At that time, I could not find any information or documentation on the part, how to connect the tangle of cables over cables, which came out of the device …
frontview of the monitor
So I started dismantling. Several miniature electron tubes, transformers and many smaller tubes with bobbins with immersion cores and many, many capacitors were installed. In the longitudinal axis of the device, the picture tube was housed, with the magnetic deflection was rotatably mounted about the axis of the tube. Say, the complete deflection unit was turned around the tube by means of an electric motor drive.
topview
Since I had no chance to somehow understand the circuit, especially since apparently some components, such as the entire voltage and signal conditioning were not integrated in the monitor, but apparently were installed elsewhere in the plane, so I set out to dismantle everything. All that was left was the picture tube with the mechanics and the deflection coils and the drive. On a breadboard I started to make my own drive for the coil drive. For the deflection coil itself, I built a sawtooth generator with a sufficiently strong power output stage. And for the high voltage of the tube had to serve an old line transformer of a television, which was driven by a NE555 (the old known timer module) and a matching power transistor (some BU508 …).
and it´s turning again
The whole circuit was operated at about 24V and took over 2A. (including cathode heater and electric motor and the scale bulbs that illuminated the labels).
But it worked. On the screen was a green line, which turned at the adjustable rotational speed. That was already everything. There was no beam modulation or the like to draw any simulated radar images. Today you could work together with small microcontrollers like Arduino and co, quite simply …

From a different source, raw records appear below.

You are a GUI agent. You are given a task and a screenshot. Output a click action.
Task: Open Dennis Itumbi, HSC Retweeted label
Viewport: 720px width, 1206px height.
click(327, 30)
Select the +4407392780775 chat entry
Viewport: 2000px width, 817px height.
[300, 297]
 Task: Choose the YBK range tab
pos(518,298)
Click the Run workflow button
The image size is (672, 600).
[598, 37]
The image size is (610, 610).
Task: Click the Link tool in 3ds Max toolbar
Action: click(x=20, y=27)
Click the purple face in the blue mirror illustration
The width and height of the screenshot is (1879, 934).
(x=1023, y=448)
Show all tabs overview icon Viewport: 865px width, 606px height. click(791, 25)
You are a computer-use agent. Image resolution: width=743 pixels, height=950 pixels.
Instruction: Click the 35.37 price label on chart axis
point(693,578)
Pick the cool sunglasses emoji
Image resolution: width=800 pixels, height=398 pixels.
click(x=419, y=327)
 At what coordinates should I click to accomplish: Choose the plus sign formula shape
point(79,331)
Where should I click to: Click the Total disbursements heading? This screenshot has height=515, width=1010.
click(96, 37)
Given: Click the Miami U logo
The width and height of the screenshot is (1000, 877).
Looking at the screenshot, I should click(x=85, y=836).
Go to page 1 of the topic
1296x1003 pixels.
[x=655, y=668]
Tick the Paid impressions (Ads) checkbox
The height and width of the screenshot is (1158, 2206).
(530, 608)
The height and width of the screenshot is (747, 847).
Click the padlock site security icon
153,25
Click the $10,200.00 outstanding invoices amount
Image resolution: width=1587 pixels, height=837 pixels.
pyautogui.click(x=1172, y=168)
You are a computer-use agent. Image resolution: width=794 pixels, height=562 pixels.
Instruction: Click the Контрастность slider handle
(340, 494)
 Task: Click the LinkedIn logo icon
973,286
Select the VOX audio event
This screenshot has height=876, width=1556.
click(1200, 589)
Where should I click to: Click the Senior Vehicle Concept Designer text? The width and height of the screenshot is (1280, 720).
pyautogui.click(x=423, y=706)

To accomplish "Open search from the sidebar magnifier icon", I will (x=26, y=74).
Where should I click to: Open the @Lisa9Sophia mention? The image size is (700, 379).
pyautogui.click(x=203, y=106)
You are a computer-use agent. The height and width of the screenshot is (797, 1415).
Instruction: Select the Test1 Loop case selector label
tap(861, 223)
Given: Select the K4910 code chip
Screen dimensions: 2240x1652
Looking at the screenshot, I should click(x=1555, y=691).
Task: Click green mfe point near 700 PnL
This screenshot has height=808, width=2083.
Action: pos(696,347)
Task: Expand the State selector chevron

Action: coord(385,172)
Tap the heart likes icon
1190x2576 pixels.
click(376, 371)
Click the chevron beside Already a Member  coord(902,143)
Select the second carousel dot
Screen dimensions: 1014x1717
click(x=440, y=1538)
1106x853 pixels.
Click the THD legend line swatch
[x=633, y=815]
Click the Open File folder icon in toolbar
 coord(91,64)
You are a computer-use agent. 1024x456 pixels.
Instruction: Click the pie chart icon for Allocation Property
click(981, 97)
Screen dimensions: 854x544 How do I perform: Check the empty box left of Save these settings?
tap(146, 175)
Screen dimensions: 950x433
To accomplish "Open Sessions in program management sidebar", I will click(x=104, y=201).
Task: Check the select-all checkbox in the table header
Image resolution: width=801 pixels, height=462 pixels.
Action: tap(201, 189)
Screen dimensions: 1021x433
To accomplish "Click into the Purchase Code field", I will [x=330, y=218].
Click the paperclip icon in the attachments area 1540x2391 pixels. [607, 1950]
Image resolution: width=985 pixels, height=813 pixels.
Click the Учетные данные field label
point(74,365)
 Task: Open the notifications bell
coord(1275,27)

As a gift I received in the winter of 2014 a kit for a model of a Stirling hot air machine. The design plans, as well as the largely prefabricated parts, come from Mr. Klaus Künneth, the operator of the website www.kk-stirlingmotor.de
To build and install only a little manual skill and a few gauges and tools are needed. (Stand drill, drill and tap, a grinding block with polishing wheels, at least a sliding calliper, a little clear coat and machine oil). On some parts holes of various diameters are to be made. For example, on the flywheel, the connecting rods. In the cylinder and head cover, the mounting holes are to drill and thread to cut.
drill the flywheel
After preparing all the items, everything is polished to a high gloss on the polishing machine. Then you can start with the assembly. All in all, one should take a few hours to have the model beautiful, meticulous and functional. From a few parts is then also quickly made a small spirit burner, which provides the necessary heat for operation under the working piston. Everything together is then mounted on the clear lacquer-sealed wooden base plate.
finished polished unit
The functioning of the Stirling engine is described by Mr. Künneth on his website as follows:
“The Stirling engine is also called a hot air engine and is a heat engine in which a closed working gas such as air (in this case) or helium is alternately heated and cooled from outside at two different areas (hot side and cold side) to generate mechanical energy. The Stirling engine works on the principle of a closed cycle and is an example of the energy conversion of a poorly usable form of energy (thermal energy) in the better usable form of energy of mechanical energy. The Stirling engine can be operated with any external source of heat (or cold) (solar, wood, gas, liquid fuels, in this model with spirit).”
The rotary pendulum clock is also called annual clock, as due to the very slow oscillation and corresponding mechanical implementation of the escapement, a lift of the spring accumulator only once in 300-400 days is necessary.